Wayne was shocked, “You have?”
“Where?” asked Joules who was still staring out the window.
“When we were at the Sub Bar with Sly. There was a small exhibit case near one of the ivory clad columns that contained pictures and some fairly gruesome narrative of hunting expeditions. Most of them didn’t go well for the hunters.”
Joules was still watching the animal graze. It raised its head momentarily to look across the plain. “Oh my,” she exclaimed as the animal raised its head and its tusks became visible, “those are really large horns. Blackie what is that thing?”
“It’s a Belkie,” he replied quietly, “we must be at the Belkie Preserve on Questian.”
“Those tusks have to be nine or ten meters long; I’ve been on sail boats shorter than that,” said Wayne.
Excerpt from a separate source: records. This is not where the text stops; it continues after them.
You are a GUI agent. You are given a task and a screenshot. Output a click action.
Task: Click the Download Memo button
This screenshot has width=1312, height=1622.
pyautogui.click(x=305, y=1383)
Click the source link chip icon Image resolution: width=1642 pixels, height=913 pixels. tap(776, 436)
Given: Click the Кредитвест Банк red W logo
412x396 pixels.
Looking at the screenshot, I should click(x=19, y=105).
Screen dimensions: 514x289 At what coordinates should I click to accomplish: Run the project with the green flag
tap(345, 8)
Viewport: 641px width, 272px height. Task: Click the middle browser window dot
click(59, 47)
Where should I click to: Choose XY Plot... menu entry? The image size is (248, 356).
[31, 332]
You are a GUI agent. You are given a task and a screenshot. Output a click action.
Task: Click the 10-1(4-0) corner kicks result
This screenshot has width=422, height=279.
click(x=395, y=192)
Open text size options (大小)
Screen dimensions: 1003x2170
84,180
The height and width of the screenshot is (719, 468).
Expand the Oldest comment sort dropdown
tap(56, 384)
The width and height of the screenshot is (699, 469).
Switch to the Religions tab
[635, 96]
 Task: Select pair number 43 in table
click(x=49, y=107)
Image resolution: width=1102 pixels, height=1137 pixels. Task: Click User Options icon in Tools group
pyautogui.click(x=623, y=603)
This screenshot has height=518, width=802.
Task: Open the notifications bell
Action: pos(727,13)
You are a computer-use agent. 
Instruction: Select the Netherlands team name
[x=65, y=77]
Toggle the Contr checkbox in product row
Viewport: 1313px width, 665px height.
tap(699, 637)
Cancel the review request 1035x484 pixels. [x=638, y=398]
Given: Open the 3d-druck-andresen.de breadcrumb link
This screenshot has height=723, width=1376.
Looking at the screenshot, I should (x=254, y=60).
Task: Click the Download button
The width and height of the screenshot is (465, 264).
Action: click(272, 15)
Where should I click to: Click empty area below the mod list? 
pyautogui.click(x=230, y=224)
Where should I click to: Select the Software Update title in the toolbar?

“Be really quiet, they don’t like unfamiliar noises,” whispered Blackie. “Anonoi, we need to move. Anonoi?” Blackie poked his head and shoulders through the open window to get a look at the top of the Nomad. “He’s not there.”
“What do you mean he’s not there?” whispered Amelia. “Where did he go?”
“Something must have gone wrong; he didn’t make the jump.”
“We could go back,” said Joules, “remember, we repaired the retainer ring.”
Blackie glanced out the window next to Joules, “We can’t initiate the Jump Starter. Belkies are wicked fast. By the time we get halfway through a jump sequence that Belkie would have skewered the Nomad. As long as it doesn’t consider us a threat we may be okay. Unless something changes, we should be quiet and stay right here.”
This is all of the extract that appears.